So it would seem that the use of this patch is only to prevent plain-text passwords from travelling around. While it does offer a tiny bit of safety for the end user (especially for people who re-use passwords), it is not much at all. If a feature like this is added we need to clearly document what it does and does not protect.

In order to handle SSL logins securely, you need to add

php_value session.cookie_secure 1

to your .htaccess or httpd.conf. Any newly created session cookies will be set to only be sent back to the server over encrypted SSL connection. When users connect via the regular http URL, they will always be logged out, even if they have a valid session on the https site. But this configuration does have the advantage of not causing browsers to send session IDs over an unencrypted connection.

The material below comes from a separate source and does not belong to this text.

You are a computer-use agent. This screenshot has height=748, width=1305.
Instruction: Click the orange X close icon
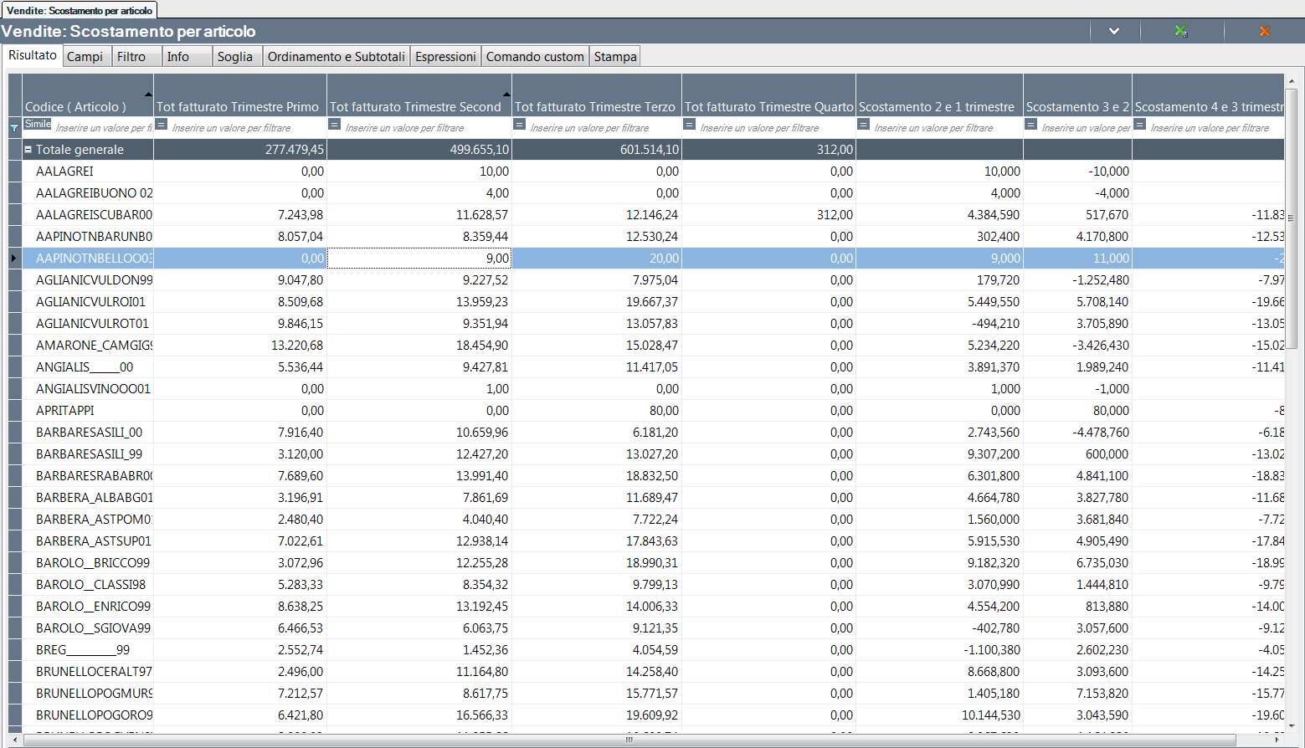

I believe Steven's remarks on the usefulness of this feature raise an important issue. Do we really want to implement this feature? It provides some amount of additional security, but it is not panacea. Because of the challenge with keeping the challenge value across forms that Steven pointed out, the technical effort will be higher than I originally thought. Thus the feature has a lower cost-benefit ratio.

IMHO it is "won't fix".

Now we just need chx's agreement, since he directed me to pursue this thing. :-)

"So it would seem that the use of this patch is only to prevent plain-text passwords from travelling around. While it does offer a tiny bit of safety for the end user (especially for people who re-use passwords),"

i think this is a significant win ... phpmyadmin does this as well as some other major projects.

Challenge/Response were discussed earlier.. I was one of the biggest fan of this...
http://drupal.org/node/36793
http://lists.drupal.org/pipermail/development/2005-November/011022.html

There were lot of comments there and I finally understood that the real way to get
security is over an SSL connection.

also check
http://cvs.drupal.org/viewcvs/drupal/contributions/modules/challenge_res...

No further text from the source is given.